=== SUPPLIED ENTRIES ===

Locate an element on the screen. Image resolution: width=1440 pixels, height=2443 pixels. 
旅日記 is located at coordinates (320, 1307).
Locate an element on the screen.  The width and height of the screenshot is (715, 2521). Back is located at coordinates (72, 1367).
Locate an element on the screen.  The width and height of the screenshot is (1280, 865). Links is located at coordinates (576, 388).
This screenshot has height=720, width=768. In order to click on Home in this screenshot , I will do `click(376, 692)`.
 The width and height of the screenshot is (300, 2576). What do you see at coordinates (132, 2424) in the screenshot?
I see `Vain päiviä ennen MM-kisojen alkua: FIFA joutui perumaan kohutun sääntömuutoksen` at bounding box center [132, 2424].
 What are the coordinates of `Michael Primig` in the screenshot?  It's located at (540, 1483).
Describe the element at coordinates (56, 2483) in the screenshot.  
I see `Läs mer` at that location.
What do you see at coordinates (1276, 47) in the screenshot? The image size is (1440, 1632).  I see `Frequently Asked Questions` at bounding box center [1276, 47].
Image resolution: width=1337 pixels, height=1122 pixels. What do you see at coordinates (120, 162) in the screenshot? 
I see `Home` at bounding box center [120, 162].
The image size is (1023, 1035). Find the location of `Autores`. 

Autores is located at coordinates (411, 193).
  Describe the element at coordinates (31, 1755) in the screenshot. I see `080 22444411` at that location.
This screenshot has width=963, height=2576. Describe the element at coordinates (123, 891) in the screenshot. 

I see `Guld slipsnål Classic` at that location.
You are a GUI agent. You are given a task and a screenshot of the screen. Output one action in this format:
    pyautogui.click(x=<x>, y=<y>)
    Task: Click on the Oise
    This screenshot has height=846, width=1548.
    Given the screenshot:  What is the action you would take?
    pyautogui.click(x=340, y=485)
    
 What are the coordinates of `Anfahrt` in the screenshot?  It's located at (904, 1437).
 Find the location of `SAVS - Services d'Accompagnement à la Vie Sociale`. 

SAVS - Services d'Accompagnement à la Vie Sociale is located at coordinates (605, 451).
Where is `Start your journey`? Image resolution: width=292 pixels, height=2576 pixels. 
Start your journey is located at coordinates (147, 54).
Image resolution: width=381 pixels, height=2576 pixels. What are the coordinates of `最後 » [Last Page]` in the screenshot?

===

**AIM**
Rewrite the material above so that each "Image resolution" becomes "Screen resolution", with nothing else altered.

**ANSWER FOR THIS EXERCISE**
Locate an element on the screen. Screen resolution: width=1440 pixels, height=2443 pixels. 
旅日記 is located at coordinates (320, 1307).
Locate an element on the screen.  The width and height of the screenshot is (715, 2521). Back is located at coordinates (72, 1367).
Locate an element on the screen.  The width and height of the screenshot is (1280, 865). Links is located at coordinates (576, 388).
This screenshot has height=720, width=768. In order to click on Home in this screenshot , I will do `click(376, 692)`.
 The width and height of the screenshot is (300, 2576). What do you see at coordinates (132, 2424) in the screenshot?
I see `Vain päiviä ennen MM-kisojen alkua: FIFA joutui perumaan kohutun sääntömuutoksen` at bounding box center [132, 2424].
 What are the coordinates of `Michael Primig` in the screenshot?  It's located at (540, 1483).
Describe the element at coordinates (56, 2483) in the screenshot.  
I see `Läs mer` at that location.
What do you see at coordinates (1276, 47) in the screenshot? The image size is (1440, 1632).  I see `Frequently Asked Questions` at bounding box center [1276, 47].
Screen resolution: width=1337 pixels, height=1122 pixels. What do you see at coordinates (120, 162) in the screenshot? 
I see `Home` at bounding box center [120, 162].
The image size is (1023, 1035). Find the location of `Autores`. 

Autores is located at coordinates (411, 193).
  Describe the element at coordinates (31, 1755) in the screenshot. I see `080 22444411` at that location.
This screenshot has width=963, height=2576. Describe the element at coordinates (123, 891) in the screenshot. 

I see `Guld slipsnål Classic` at that location.
You are a GUI agent. You are given a task and a screenshot of the screen. Output one action in this format:
    pyautogui.click(x=<x>, y=<y>)
    Task: Click on the Oise
    This screenshot has height=846, width=1548.
    Given the screenshot:  What is the action you would take?
    pyautogui.click(x=340, y=485)
    
 What are the coordinates of `Anfahrt` in the screenshot?  It's located at (904, 1437).
 Find the location of `SAVS - Services d'Accompagnement à la Vie Sociale`. 

SAVS - Services d'Accompagnement à la Vie Sociale is located at coordinates (605, 451).
Where is `Start your journey`? Screen resolution: width=292 pixels, height=2576 pixels. 
Start your journey is located at coordinates (147, 54).
Screen resolution: width=381 pixels, height=2576 pixels. What are the coordinates of `最後 » [Last Page]` in the screenshot?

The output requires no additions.